晚清的扬州歌姬,几乎重蹈明末扬州昆伶的覆辙,她们因为方言等原因,而不能尽宗吴门。晚清芬利它行者在《竹西花事小录》里对“工昆山曲子”的扬州歌姬的评论是:“即有名工,亦非昆山本色。分刌合度,良非易言。三月广陵,竟嗟绝调。”意思很明显,即使是最有名的扬州歌姬,“亦非昆山本色”,而“分刌合度,良非易言”。换言之,扬州歌姬达不到正宗昆曲的水平,非不为也,是不能也。直至晚清为止,扬州昆曲都以正宗昆曲为追求的最高目标。

昆山曲子乡土化

到了民国时代,昆曲的扬州化才从不自觉转化为自觉,从贬义转化为褒义。近人耿鉴庭先生在《扬州昆曲丛谈》中说:“扬州昆曲,其中有一些剧目,行内称之为‘扬昆’,与‘苏昆’、‘京昆’等的含义相同,是以昆曲为主,加入一些地方的念白,采取一些地方典故演出。”据说最初是从经济效益出发,在整个演出中插进一句扬州白,意在能让扬州人听懂。因为苏州白扬州人听不惯,观众少,改一点扬州白,就为大家所欢迎。尤其是插科打诨,夹几句乡土话,可逗得观众大笑。正因为如此,内容就不免会有点俚俗。后来,扬州昆曲家们还打算整理出一套《扬州昆曲》,这都是他们自觉彰显昆曲的扬州化的行为。看得出来,耿鉴庭先生所说的“扬昆”,主要是指:一,剧中点缀扬州方言;二,剧中含有扬州典故。三,对于剧本的适当删削;四,对于表演的灵活处理。

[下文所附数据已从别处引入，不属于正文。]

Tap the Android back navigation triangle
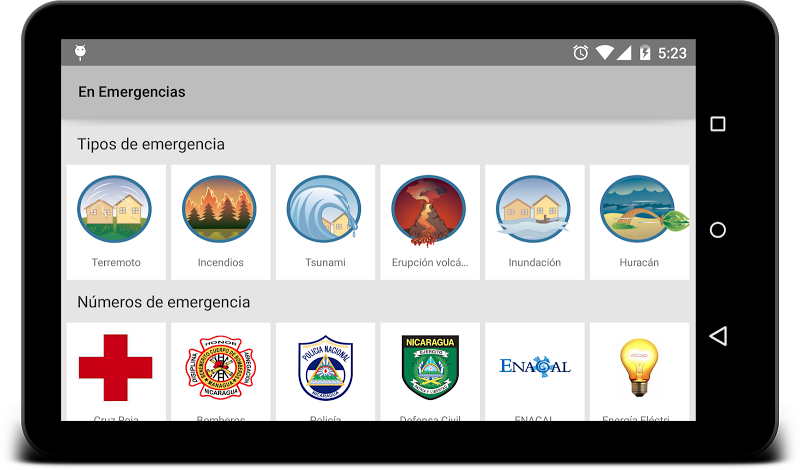This screenshot has height=470, width=800. pyautogui.click(x=718, y=336)
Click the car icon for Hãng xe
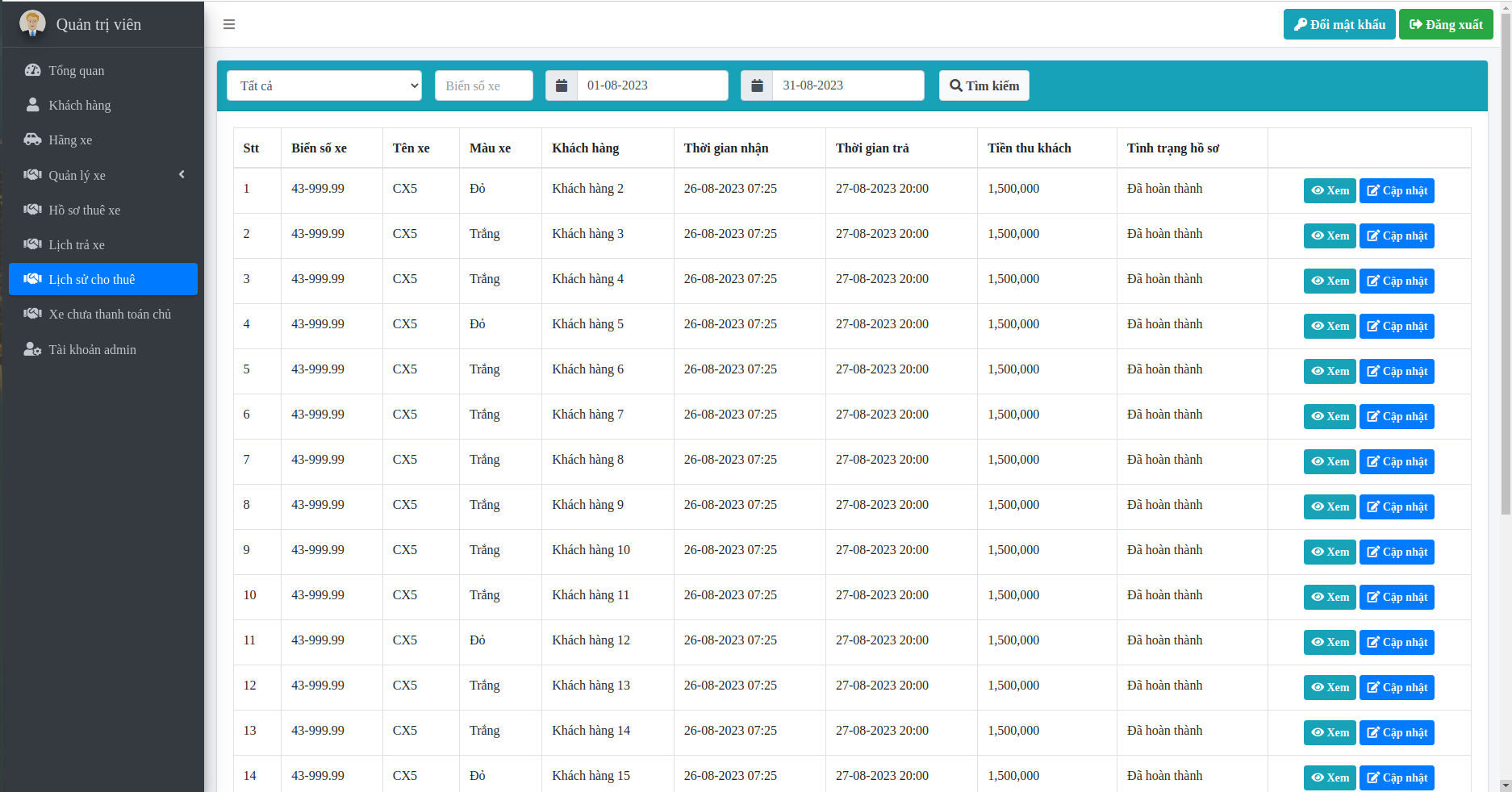The height and width of the screenshot is (792, 1512). tap(32, 140)
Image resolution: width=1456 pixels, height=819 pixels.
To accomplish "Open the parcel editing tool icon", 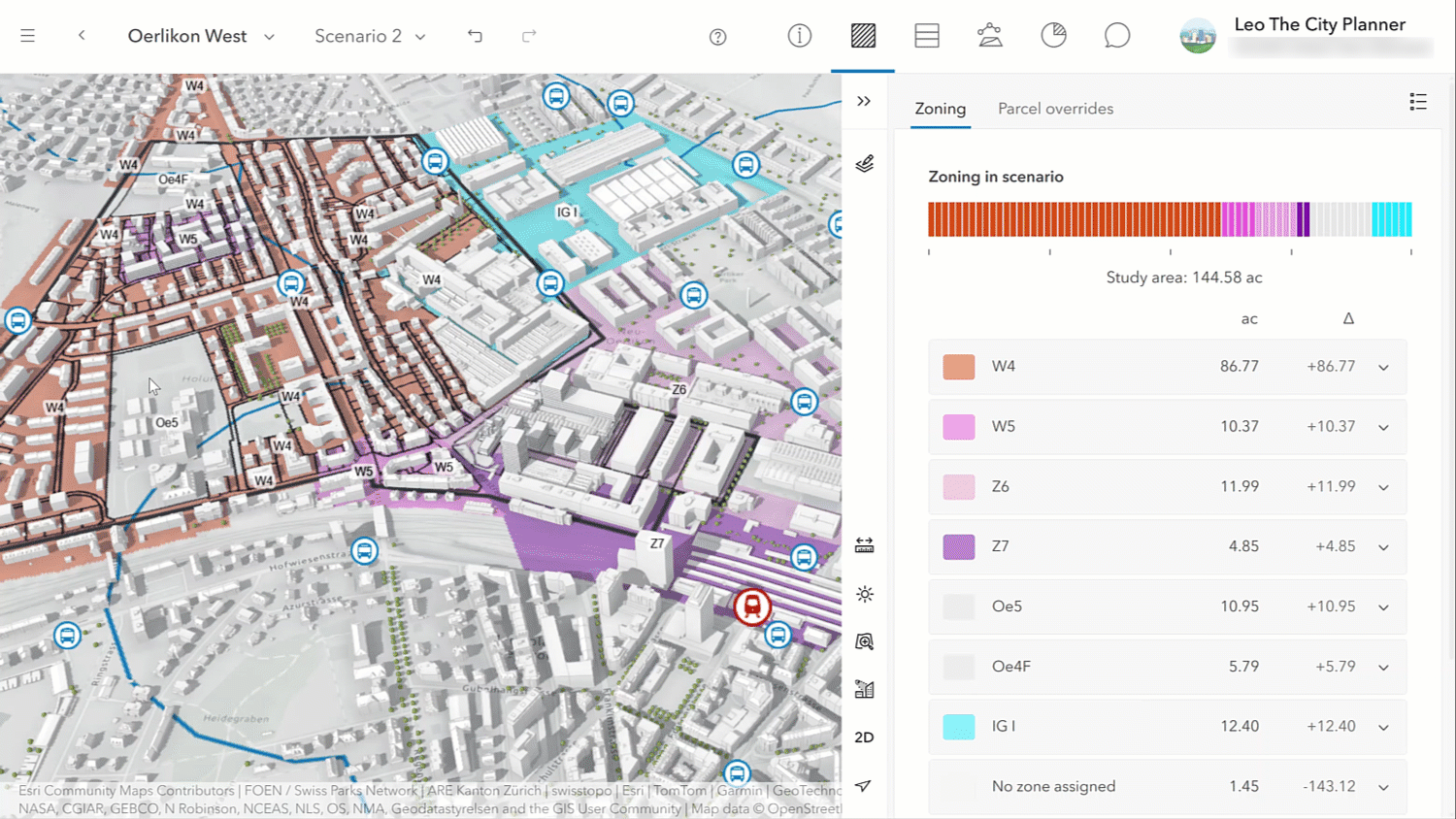I will coord(989,36).
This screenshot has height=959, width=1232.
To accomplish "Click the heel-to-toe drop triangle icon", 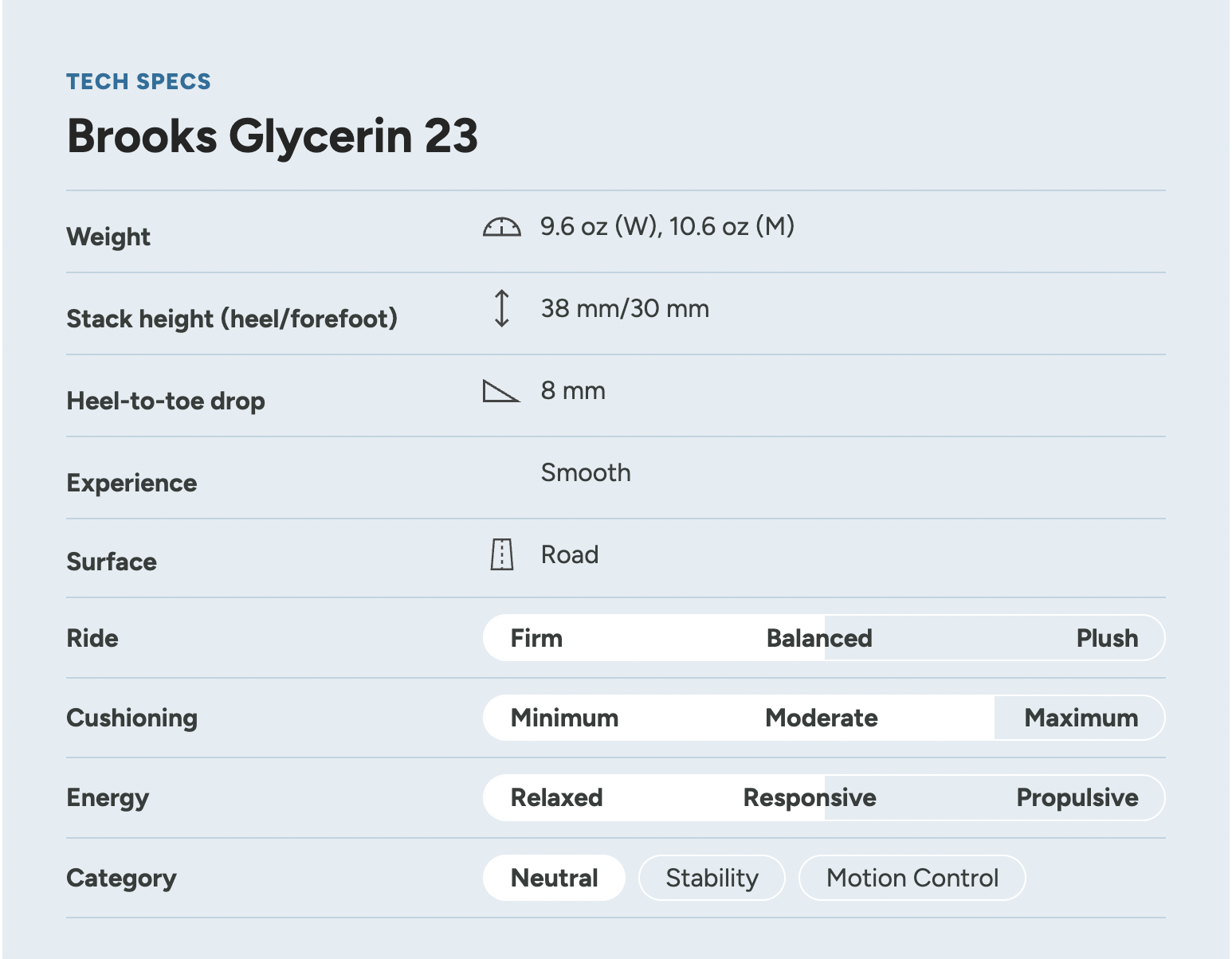I will [x=501, y=391].
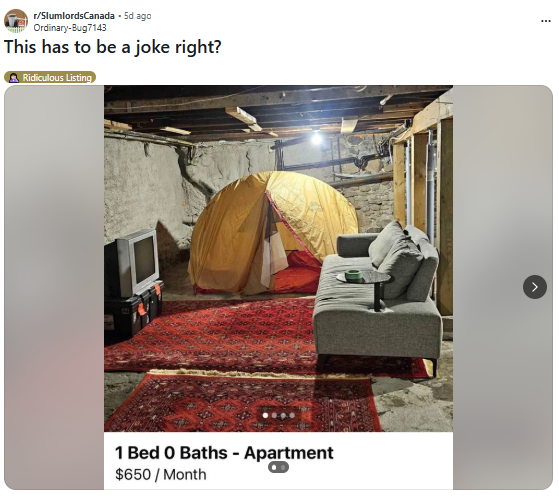Screen dimensions: 559x503
Task: Jump to the second carousel dot
Action: 274,415
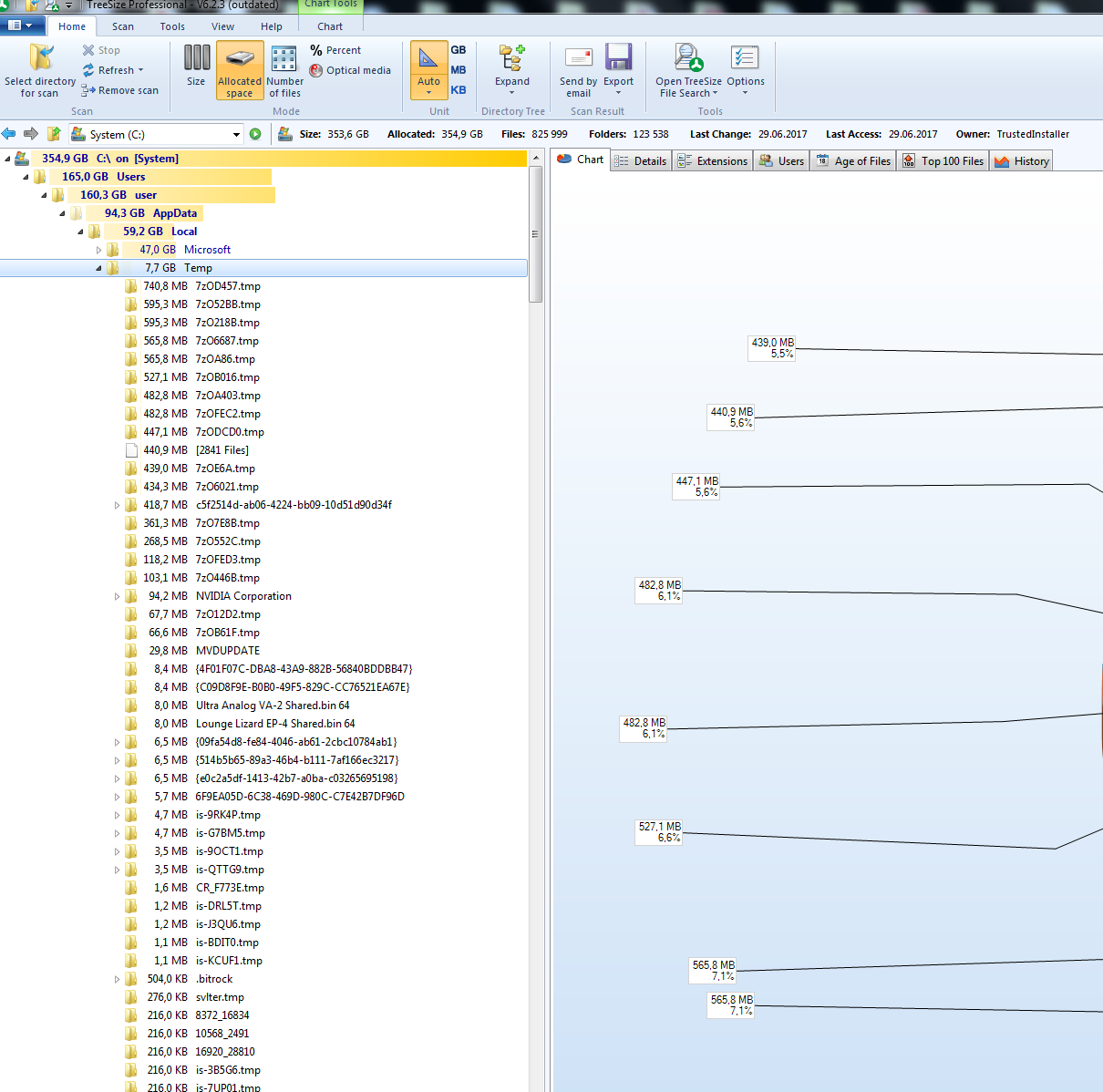This screenshot has width=1103, height=1092.
Task: Click the green start scan arrow
Action: tap(255, 134)
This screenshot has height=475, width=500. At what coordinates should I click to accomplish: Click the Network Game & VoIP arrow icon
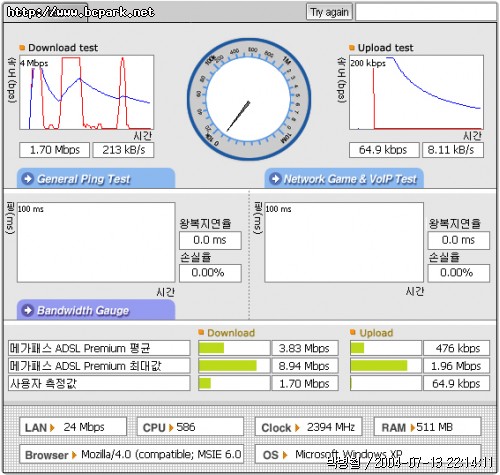click(x=275, y=179)
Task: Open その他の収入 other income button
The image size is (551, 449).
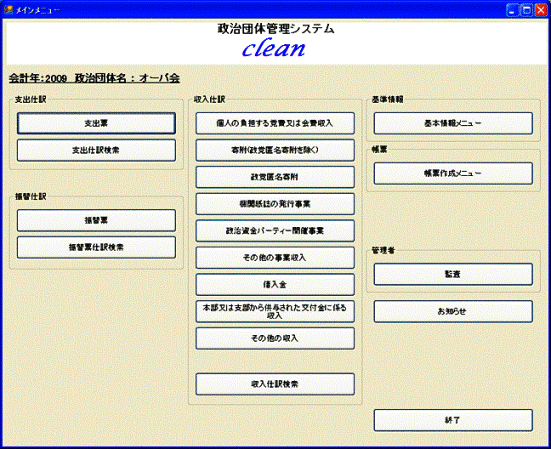Action: (275, 338)
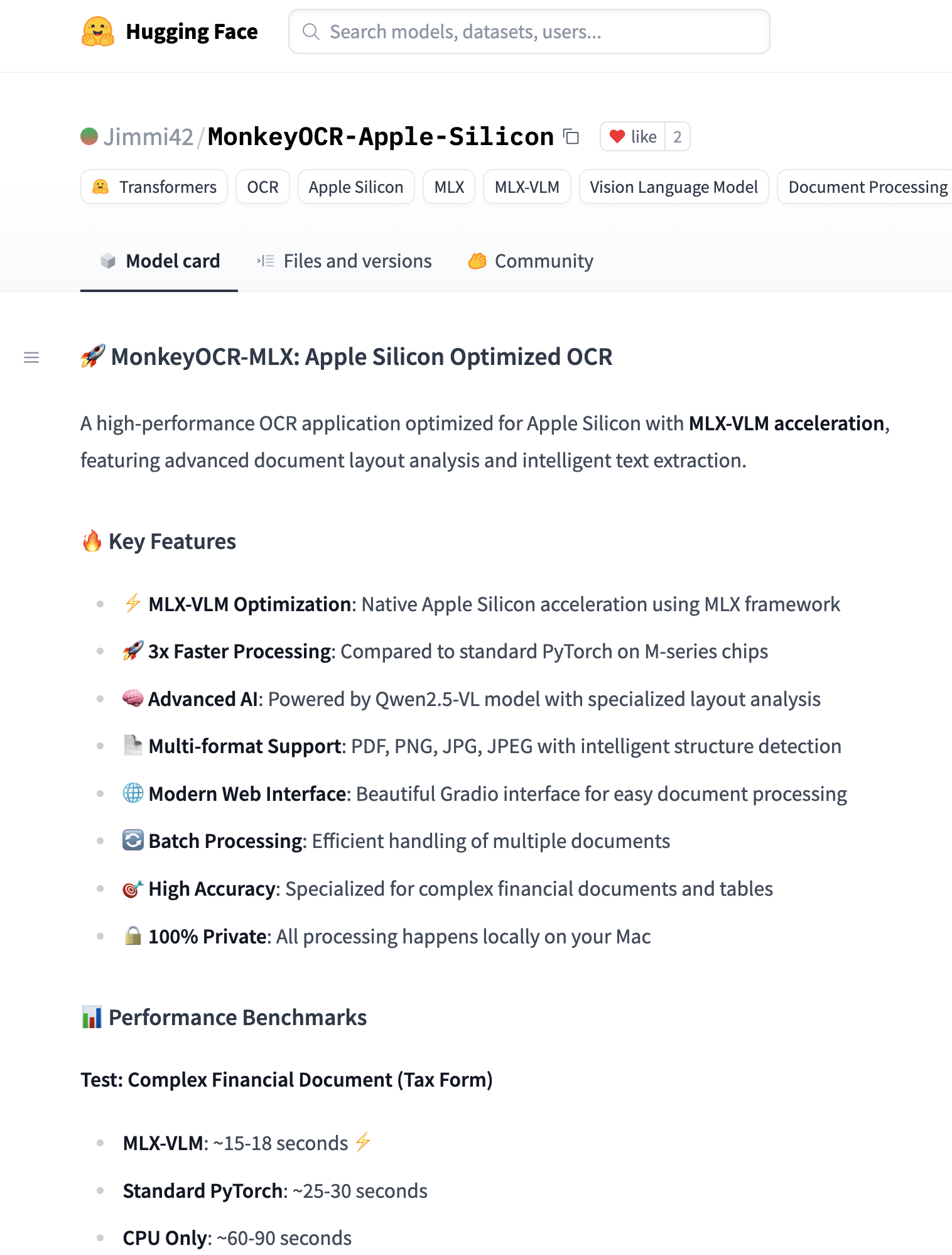Viewport: 952px width, 1255px height.
Task: View the like count of 2
Action: pos(678,136)
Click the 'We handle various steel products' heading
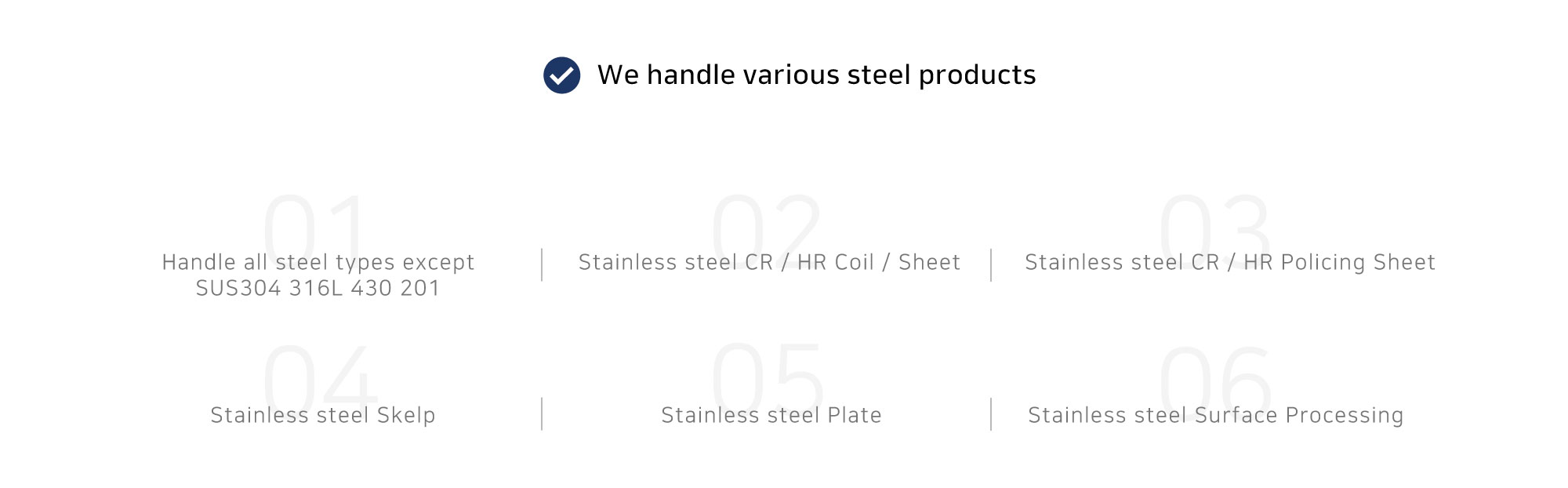 point(816,75)
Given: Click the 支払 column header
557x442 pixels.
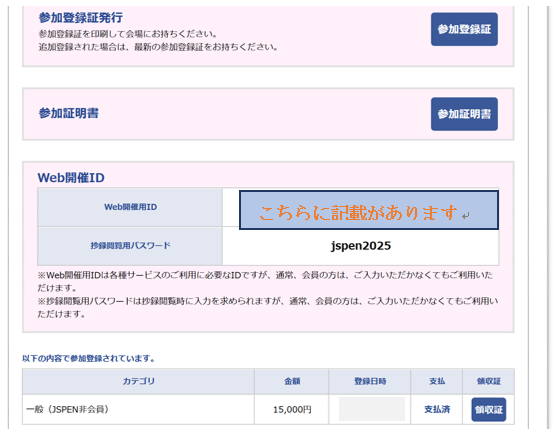Looking at the screenshot, I should click(x=437, y=382).
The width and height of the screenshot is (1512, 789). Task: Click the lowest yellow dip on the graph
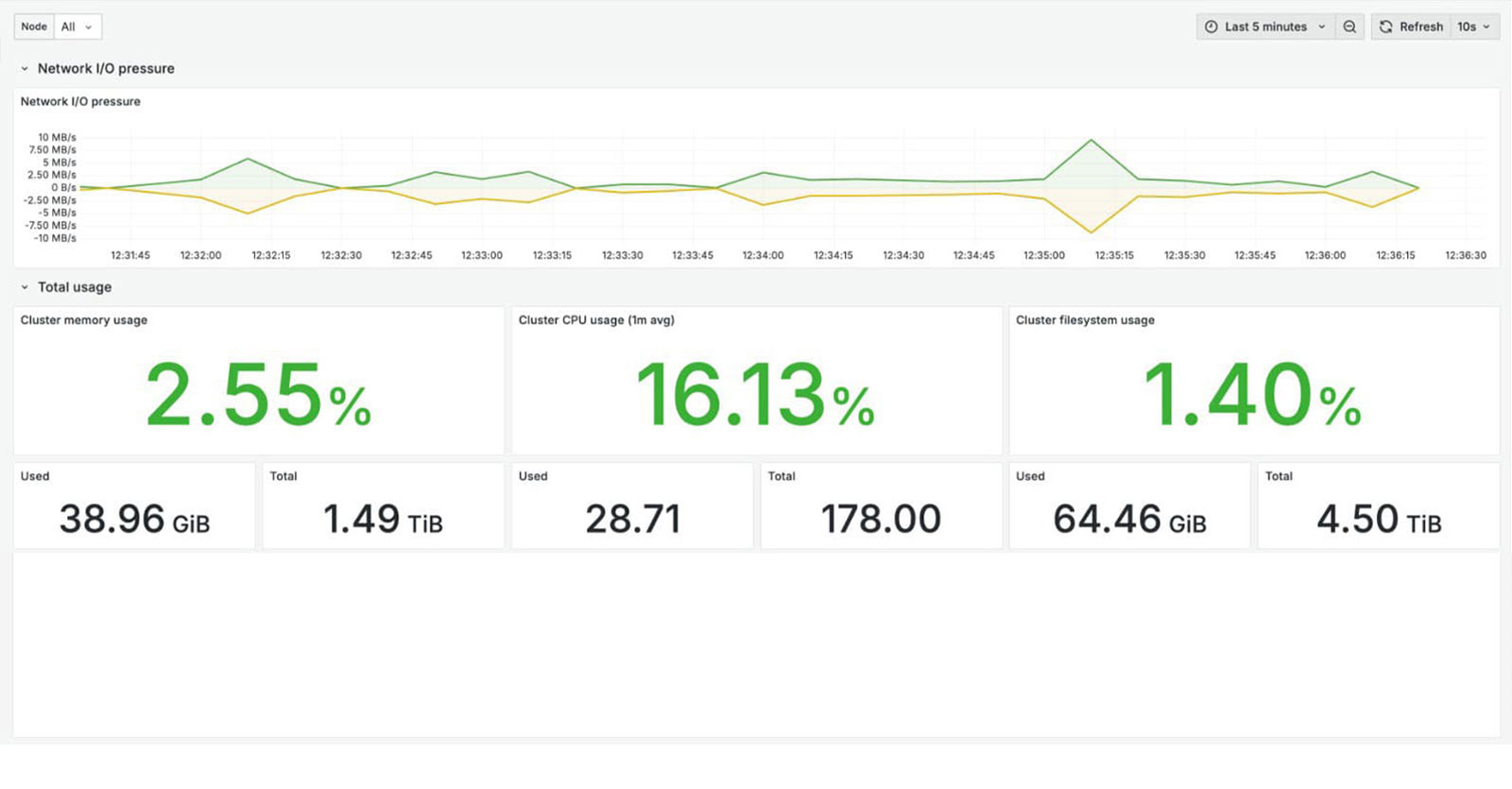1091,232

因此,昆曲扬州化的意义实有两端:一是褒义的,赞美扬州的昆曲有自己的独创之处;一是贬义的,批评扬州的昆曲与苏州的昆曲相比并不正宗。大抵从明末到清末,扬州昆曲都是以吴门唱口为准则和法度,因而凡是说扬州唱法不同于苏州唱法的,大抵属于贬义。直到民国年间,这种情况才发生逆转。民国的扬州昆曲家不但不以昆曲的扬州化为憾,反而每以“扬昆”自豪。他们在尊重昆曲基本规范的前提下,尝试增加方言、删节剧本、改变表演程式甚至变革原有唱腔,以适应扬州观众的需要,从中获得新的审美愉悦。导致这种变化的原因,也是社会风气使然。民国时代,风气开通,国门开放,艺术没有禁锢,戏曲提倡流派,谁都可以施展腿脚,各张一帜,因此各地昆曲也不再只宗吴门。

众说纷纭看扬昆

“扬昆”是一个不太确定的概念,也是一个易被曲解的概念。关于“扬昆”之见解,持之有据的有如下数家:

耿鉴庭说:耿鉴庭在《扬州昆曲丛谈》中认为,“扬昆”乃是扬州昆曲界行内的叫法,与“苏昆”、“京昆”等含义相同,是以昆曲为主,加入一些地方的念白,采取一些地方的典故,所进行的演出。最初是从经济效益出发,在整个演出中插进几句扬州土话,意在能让扬州人听懂。因为苏州白扬州人听不惯,观众少,改一点扬州白就为大家所欢迎。按耿鉴庭所说,“扬昆”的意思主要是指在昆剧中使用扬州方言和扬州典故。耿鉴庭还认为,表演中的急中生智也算是“扬昆”的特点之一。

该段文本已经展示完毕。